◆ **TASK**: Return all of the lines below exactly as they are.

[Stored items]
┄┄┄┄┄┄

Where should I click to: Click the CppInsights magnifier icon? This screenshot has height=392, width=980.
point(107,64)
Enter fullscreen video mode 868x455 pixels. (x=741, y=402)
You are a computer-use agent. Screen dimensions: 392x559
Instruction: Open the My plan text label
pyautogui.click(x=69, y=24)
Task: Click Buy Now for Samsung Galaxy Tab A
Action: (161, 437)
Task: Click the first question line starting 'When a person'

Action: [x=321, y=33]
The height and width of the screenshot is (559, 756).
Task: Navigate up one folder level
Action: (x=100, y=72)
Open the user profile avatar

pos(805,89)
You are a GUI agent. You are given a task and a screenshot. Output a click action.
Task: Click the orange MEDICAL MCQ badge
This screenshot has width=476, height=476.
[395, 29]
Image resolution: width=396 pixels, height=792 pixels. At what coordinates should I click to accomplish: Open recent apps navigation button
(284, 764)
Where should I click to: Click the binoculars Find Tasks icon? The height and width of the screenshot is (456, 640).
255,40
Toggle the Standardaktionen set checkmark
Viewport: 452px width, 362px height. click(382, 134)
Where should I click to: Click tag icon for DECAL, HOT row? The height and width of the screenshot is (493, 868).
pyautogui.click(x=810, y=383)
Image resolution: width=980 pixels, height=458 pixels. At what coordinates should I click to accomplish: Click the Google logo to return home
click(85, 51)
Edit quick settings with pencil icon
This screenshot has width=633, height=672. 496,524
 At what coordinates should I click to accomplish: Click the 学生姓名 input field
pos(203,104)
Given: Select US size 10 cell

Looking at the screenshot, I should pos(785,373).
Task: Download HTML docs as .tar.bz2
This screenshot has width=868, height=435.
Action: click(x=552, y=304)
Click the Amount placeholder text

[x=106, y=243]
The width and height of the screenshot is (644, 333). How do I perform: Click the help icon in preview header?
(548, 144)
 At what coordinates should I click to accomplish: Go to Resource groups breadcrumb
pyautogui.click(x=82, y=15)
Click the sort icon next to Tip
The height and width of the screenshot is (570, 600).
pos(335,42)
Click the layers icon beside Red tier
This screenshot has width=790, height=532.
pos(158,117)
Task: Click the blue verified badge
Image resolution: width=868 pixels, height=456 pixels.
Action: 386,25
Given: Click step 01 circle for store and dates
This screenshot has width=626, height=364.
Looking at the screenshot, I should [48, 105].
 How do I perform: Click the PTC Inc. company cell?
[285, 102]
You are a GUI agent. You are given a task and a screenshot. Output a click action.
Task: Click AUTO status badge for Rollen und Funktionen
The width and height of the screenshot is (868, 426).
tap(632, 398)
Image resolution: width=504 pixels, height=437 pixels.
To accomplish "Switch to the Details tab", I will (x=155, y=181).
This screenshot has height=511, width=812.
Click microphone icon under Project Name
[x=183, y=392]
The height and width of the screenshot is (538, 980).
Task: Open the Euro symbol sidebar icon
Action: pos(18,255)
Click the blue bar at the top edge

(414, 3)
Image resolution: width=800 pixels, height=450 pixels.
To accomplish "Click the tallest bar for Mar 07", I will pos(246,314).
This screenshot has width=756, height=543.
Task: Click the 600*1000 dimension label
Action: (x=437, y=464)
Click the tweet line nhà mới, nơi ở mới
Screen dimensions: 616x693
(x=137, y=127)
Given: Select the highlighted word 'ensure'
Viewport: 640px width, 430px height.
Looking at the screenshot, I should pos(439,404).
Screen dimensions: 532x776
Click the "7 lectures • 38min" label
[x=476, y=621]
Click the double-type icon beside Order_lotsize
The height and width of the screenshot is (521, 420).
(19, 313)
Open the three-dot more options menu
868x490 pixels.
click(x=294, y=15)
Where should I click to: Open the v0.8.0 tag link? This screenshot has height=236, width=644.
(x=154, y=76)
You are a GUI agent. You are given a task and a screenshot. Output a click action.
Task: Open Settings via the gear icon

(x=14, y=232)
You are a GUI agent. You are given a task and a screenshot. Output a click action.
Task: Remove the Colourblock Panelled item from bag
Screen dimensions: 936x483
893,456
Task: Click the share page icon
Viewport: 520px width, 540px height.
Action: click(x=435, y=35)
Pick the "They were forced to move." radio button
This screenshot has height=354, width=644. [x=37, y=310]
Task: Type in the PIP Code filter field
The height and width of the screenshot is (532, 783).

┄┄┄┄┄┄

◆ **FINAL ANSWER**:
Where should I click to: Click the CppInsights magnifier icon? This screenshot has height=392, width=980.
point(107,64)
Enter fullscreen video mode 868x455 pixels. (x=741, y=402)
You are a computer-use agent. Screen dimensions: 392x559
Instruction: Open the My plan text label
pyautogui.click(x=69, y=24)
Task: Click Buy Now for Samsung Galaxy Tab A
Action: (161, 437)
Task: Click the first question line starting 'When a person'

Action: [x=321, y=33]
The height and width of the screenshot is (559, 756).
Task: Navigate up one folder level
Action: (x=100, y=72)
Open the user profile avatar

pos(805,89)
You are a GUI agent. You are given a task and a screenshot. Output a click action.
Task: Click the orange MEDICAL MCQ badge
This screenshot has width=476, height=476.
[395, 29]
Image resolution: width=396 pixels, height=792 pixels. At what coordinates should I click to accomplish: Open recent apps navigation button
(284, 764)
Where should I click to: Click the binoculars Find Tasks icon? The height and width of the screenshot is (456, 640).
255,40
Toggle the Standardaktionen set checkmark
Viewport: 452px width, 362px height. click(382, 134)
Where should I click to: Click tag icon for DECAL, HOT row? The height and width of the screenshot is (493, 868).
pyautogui.click(x=810, y=383)
Image resolution: width=980 pixels, height=458 pixels. At what coordinates should I click to accomplish: Click the Google logo to return home
click(85, 51)
Edit quick settings with pencil icon
This screenshot has width=633, height=672. 496,524
 At what coordinates should I click to accomplish: Click the 学生姓名 input field
pos(203,104)
Given: Select US size 10 cell

Looking at the screenshot, I should pos(785,373).
Task: Download HTML docs as .tar.bz2
This screenshot has width=868, height=435.
Action: click(x=552, y=304)
Click the Amount placeholder text

[x=106, y=243]
The width and height of the screenshot is (644, 333). How do I perform: Click the help icon in preview header?
(548, 144)
 At what coordinates should I click to accomplish: Go to Resource groups breadcrumb
pyautogui.click(x=82, y=15)
Click the sort icon next to Tip
The height and width of the screenshot is (570, 600).
pos(335,42)
Click the layers icon beside Red tier
This screenshot has width=790, height=532.
pos(158,117)
Task: Click the blue verified badge
Image resolution: width=868 pixels, height=456 pixels.
Action: 386,25
Given: Click step 01 circle for store and dates
This screenshot has width=626, height=364.
Looking at the screenshot, I should [48, 105].
 How do I perform: Click the PTC Inc. company cell?
[285, 102]
You are a GUI agent. You are given a task and a screenshot. Output a click action.
Task: Click AUTO status badge for Rollen und Funktionen
The width and height of the screenshot is (868, 426).
tap(632, 398)
Image resolution: width=504 pixels, height=437 pixels.
To accomplish "Switch to the Details tab", I will (x=155, y=181).
This screenshot has height=511, width=812.
Click microphone icon under Project Name
[x=183, y=392]
The height and width of the screenshot is (538, 980).
Task: Open the Euro symbol sidebar icon
Action: pos(18,255)
Click the blue bar at the top edge

(414, 3)
Image resolution: width=800 pixels, height=450 pixels.
To accomplish "Click the tallest bar for Mar 07", I will pos(246,314).
This screenshot has width=756, height=543.
Task: Click the 600*1000 dimension label
Action: (x=437, y=464)
Click the tweet line nhà mới, nơi ở mới
Screen dimensions: 616x693
(x=137, y=127)
Given: Select the highlighted word 'ensure'
Viewport: 640px width, 430px height.
Looking at the screenshot, I should pos(439,404).
Screen dimensions: 532x776
Click the "7 lectures • 38min" label
[x=476, y=621]
Click the double-type icon beside Order_lotsize
The height and width of the screenshot is (521, 420).
(19, 313)
Open the three-dot more options menu
868x490 pixels.
click(x=294, y=15)
Where should I click to: Open the v0.8.0 tag link? This screenshot has height=236, width=644.
(x=154, y=76)
You are a GUI agent. You are given a task and a screenshot. Output a click action.
Task: Open Settings via the gear icon

(x=14, y=232)
You are a GUI agent. You are given a task and a screenshot. Output a click action.
Task: Remove the Colourblock Panelled item from bag
Screen dimensions: 936x483
893,456
Task: Click the share page icon
Viewport: 520px width, 540px height.
Action: click(x=435, y=35)
Pick the "They were forced to move." radio button
This screenshot has height=354, width=644. [x=37, y=310]
Task: Type in the PIP Code filter field
The height and width of the screenshot is (532, 783).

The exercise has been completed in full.